Questa proposta non fu trasformata in legge e dopo alcuni mesi Dini si dimise, ma il suo valore resta. E se fosse ripresentata oggi? Chi la firmerebbe? E la riforma del Senato che non si limita a puntare sull’elezione indiretta dei componenti ma ne riduce il numero rendendolo insignificante nei “plenum” dove la Camera conta su 630 rappresentanti e ne riduce soprattutto le attribuzioni legislative ben oltre la questione della fiducia al governo riservata alla sola Camera? Reggerebbe questa riforma di fronte ad una legge come quella proposta nel 1995?

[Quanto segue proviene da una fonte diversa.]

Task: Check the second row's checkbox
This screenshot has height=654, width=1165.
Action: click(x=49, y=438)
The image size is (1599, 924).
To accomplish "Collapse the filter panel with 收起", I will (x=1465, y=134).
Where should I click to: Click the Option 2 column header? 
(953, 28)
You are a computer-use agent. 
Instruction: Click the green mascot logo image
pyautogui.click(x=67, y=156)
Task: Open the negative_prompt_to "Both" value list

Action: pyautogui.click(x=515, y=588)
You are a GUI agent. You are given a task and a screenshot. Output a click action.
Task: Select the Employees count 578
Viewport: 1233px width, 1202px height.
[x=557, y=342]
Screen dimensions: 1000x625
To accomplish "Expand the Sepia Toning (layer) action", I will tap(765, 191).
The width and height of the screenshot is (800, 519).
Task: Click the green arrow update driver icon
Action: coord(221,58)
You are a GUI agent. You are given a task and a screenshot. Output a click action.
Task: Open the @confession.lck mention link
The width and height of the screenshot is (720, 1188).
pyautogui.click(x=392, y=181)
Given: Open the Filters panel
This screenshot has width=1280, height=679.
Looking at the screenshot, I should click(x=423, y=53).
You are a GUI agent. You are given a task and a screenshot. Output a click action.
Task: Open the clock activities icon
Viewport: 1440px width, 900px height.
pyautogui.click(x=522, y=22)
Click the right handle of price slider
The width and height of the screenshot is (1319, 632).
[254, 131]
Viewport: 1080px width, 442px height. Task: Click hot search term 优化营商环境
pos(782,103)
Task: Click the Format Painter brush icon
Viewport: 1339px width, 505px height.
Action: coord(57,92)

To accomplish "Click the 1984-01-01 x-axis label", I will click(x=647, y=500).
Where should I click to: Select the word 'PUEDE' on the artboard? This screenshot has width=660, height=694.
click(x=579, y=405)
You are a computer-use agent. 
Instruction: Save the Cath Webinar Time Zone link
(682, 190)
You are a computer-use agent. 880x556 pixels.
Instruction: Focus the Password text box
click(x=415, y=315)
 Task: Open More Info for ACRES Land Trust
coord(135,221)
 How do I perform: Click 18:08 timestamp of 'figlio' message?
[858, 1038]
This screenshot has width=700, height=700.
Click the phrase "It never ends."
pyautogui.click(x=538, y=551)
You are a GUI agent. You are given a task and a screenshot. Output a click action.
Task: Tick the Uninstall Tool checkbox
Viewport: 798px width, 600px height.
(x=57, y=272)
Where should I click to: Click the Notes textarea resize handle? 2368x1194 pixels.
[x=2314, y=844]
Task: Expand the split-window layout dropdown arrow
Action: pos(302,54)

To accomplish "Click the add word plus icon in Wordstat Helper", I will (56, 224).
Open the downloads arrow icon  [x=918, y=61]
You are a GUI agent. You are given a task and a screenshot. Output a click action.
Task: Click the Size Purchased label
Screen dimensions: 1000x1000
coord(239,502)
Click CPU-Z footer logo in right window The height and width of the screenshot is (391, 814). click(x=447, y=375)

Quanto alla legge elettorale che prevede il premio alla lista che avrà il quaranta per cento dei voti espressi, è la prima volta che questo accade; fu solo la legge (fascista) di Acerbo del 1923 ad accordare il premio di maggioranza ad un partito ben lontano dall’avere ottenuto la maggioranza assoluta. Non è anche questa – anzi soprattutto questa – una stortura istituzionale su un sistema monocamerale con gran parte dei suoi componenti nominati dal governo?

Siamo in presenza d’una politica che sta smantellando il potere legislativo a favore d’un esecutivo dove il gruppo di comando si compone
di non più d’una decina di persone. Non è una oligarchia ma un cerchio magico di infausta berlusconiana e bossiana memoria.

Arianna sta tra le stelle e le nuvole del cielo, forse era meglio che non si fosse messa in viaggio e tenesse ancora un capo di quel filo.